(What you should do)
At the line with "Desideri lavorare con", start transcribing; stop after the last line of the data below. Keep it exact and leave pictures out.
START Records for the exercise
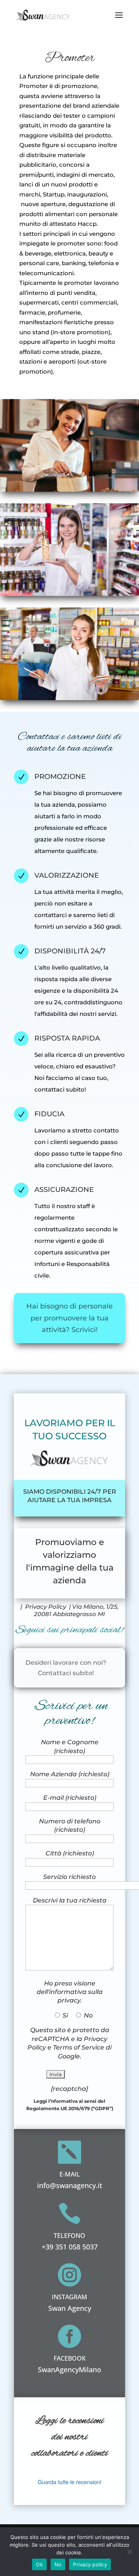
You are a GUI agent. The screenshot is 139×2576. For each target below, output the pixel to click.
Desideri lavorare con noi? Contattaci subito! (65, 1668)
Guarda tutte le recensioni (69, 2482)
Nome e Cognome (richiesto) (69, 1746)
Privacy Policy (46, 1606)
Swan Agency (69, 2308)
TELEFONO (69, 2235)
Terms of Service (78, 2047)
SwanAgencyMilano (69, 2369)
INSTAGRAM (69, 2297)
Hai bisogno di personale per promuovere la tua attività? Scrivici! (69, 1318)
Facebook (70, 2358)
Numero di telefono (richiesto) (69, 1825)
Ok (39, 2564)
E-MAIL (69, 2174)
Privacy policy (90, 2564)
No (58, 2564)
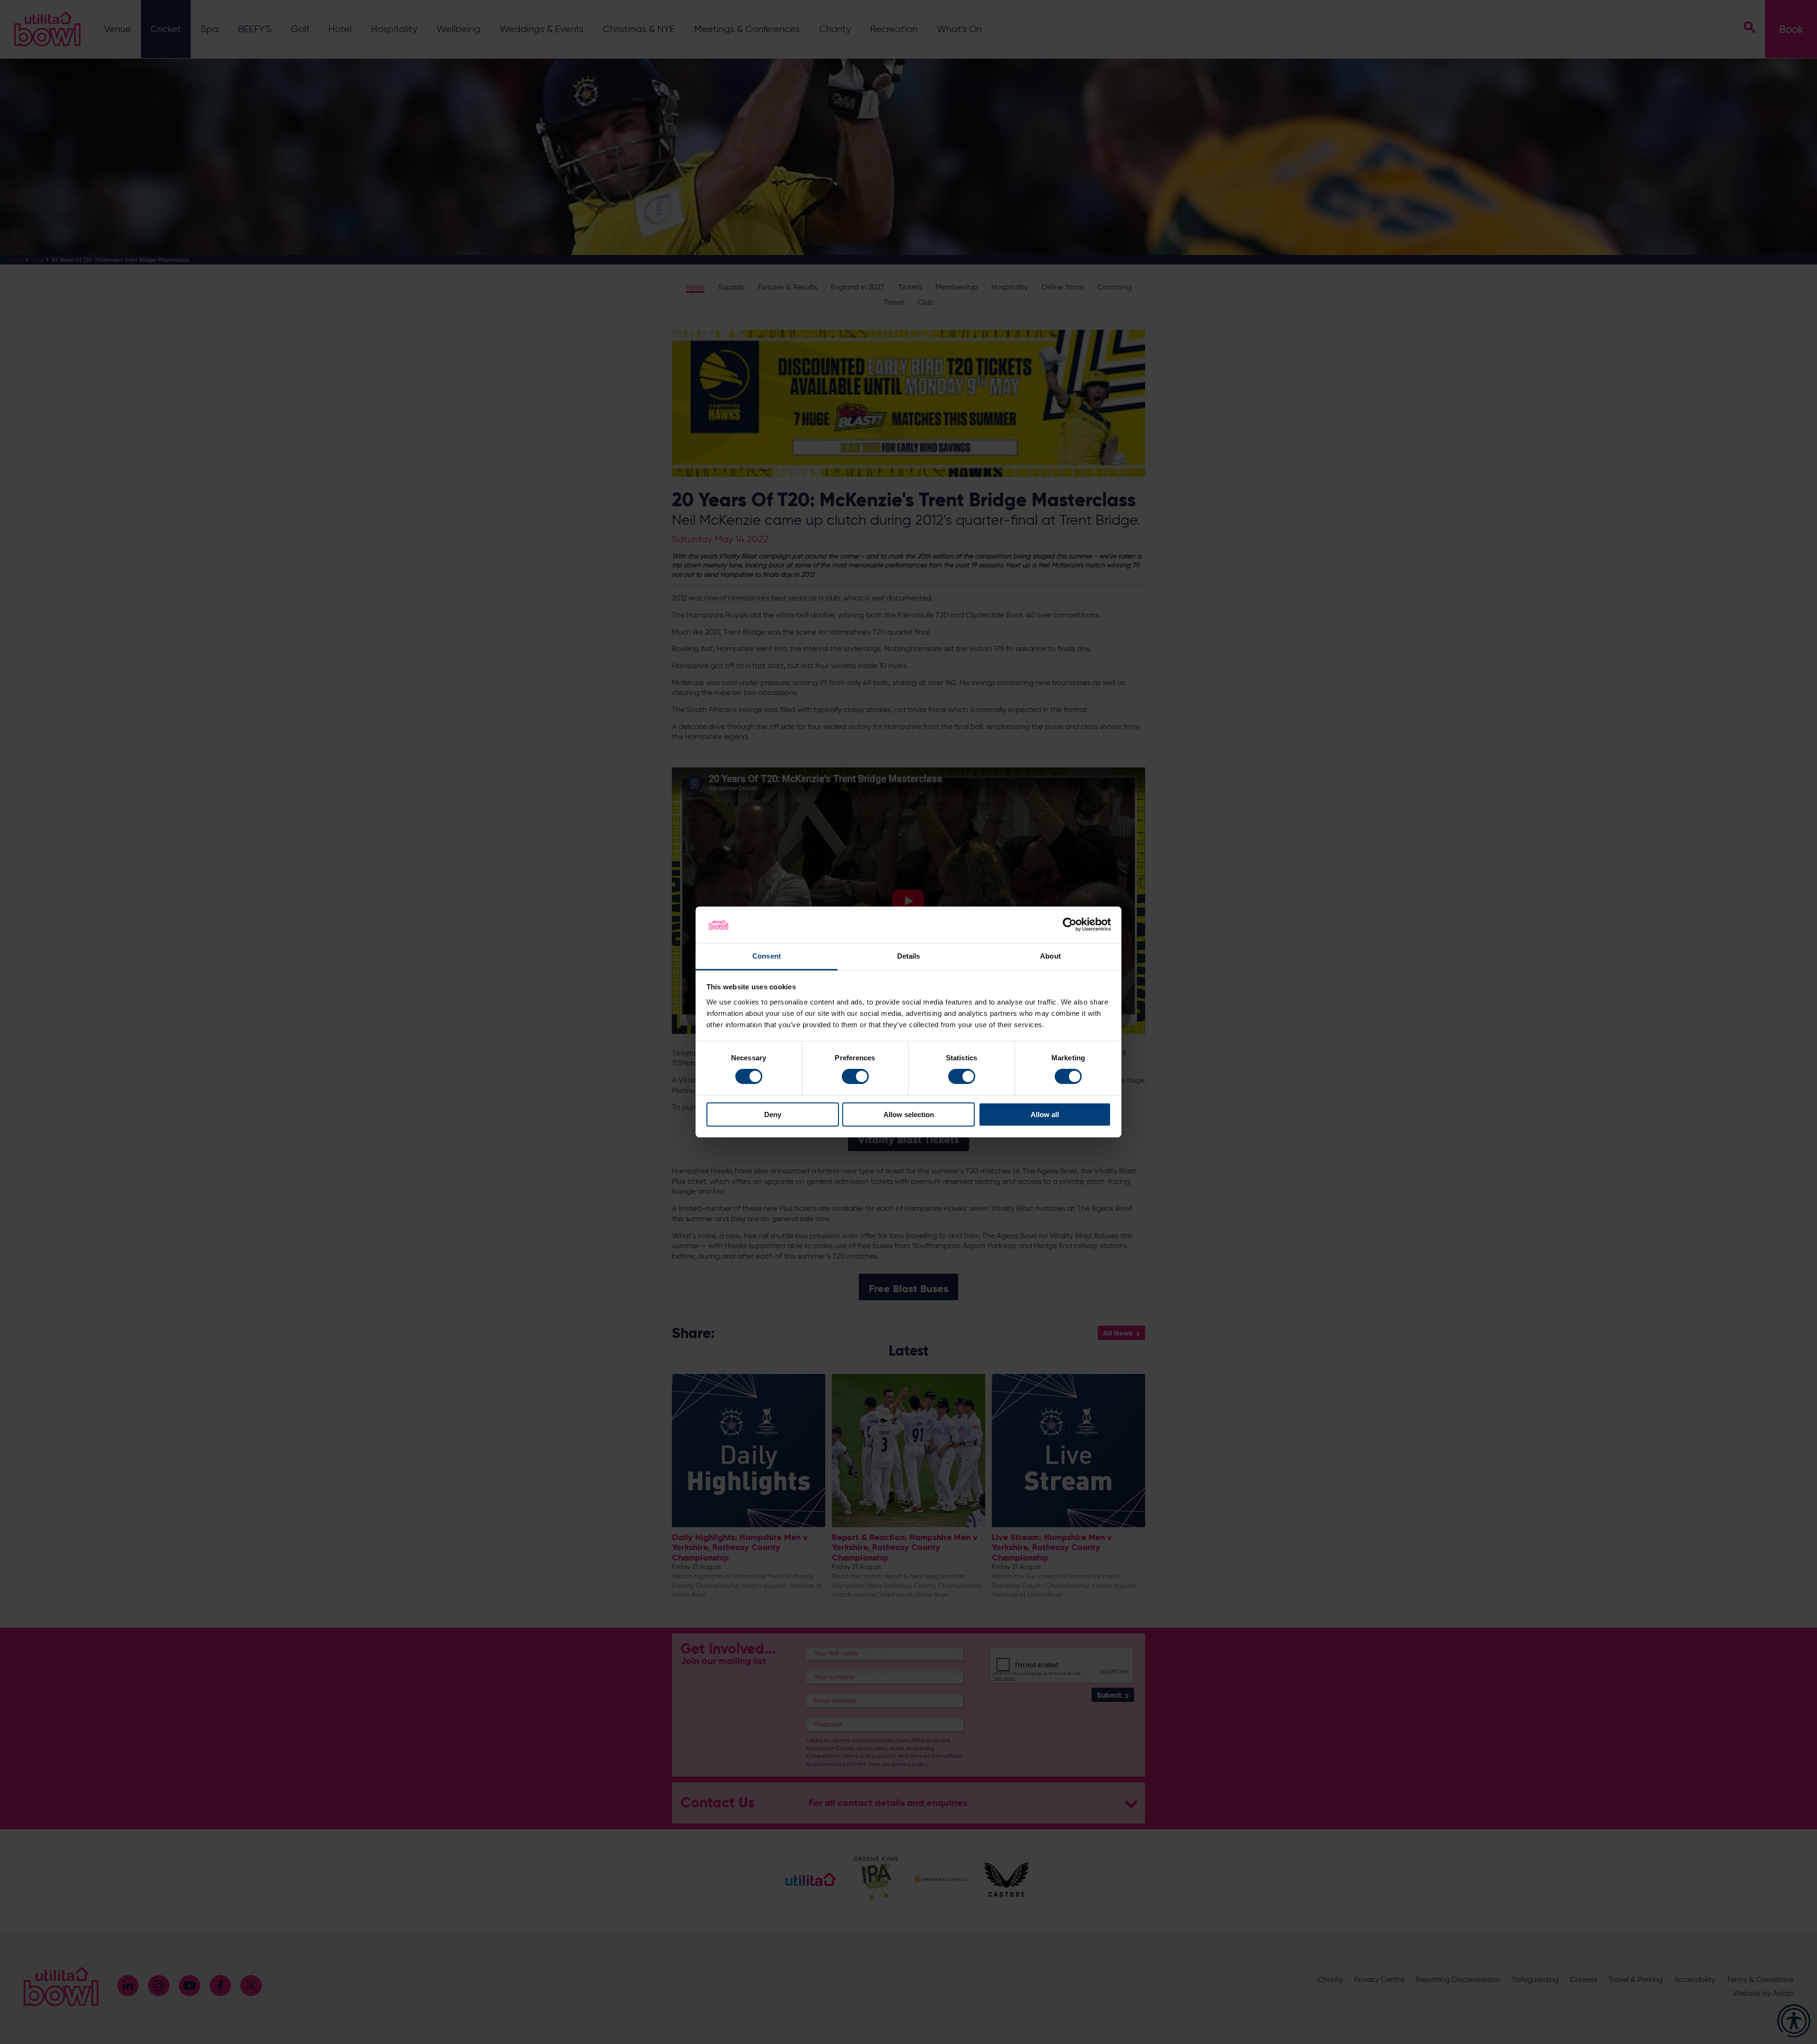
END Records for the exercise
(Solution for this problem)
Desideri lavorare con noi? Contattaci subito! (65, 1668)
Guarda tutte le recensioni (69, 2482)
Nome e Cognome (richiesto) (69, 1746)
Privacy Policy (46, 1606)
Swan Agency (69, 2308)
TELEFONO (69, 2235)
Terms of Service (78, 2047)
SwanAgencyMilano (69, 2369)
INSTAGRAM (69, 2297)
Hai bisogno di personale per promuovere la tua attività? Scrivici! (69, 1318)
Facebook (70, 2358)
Numero di telefono (richiesto) (69, 1825)
Ok (39, 2564)
E-MAIL (69, 2174)
Privacy policy (90, 2564)
No (58, 2564)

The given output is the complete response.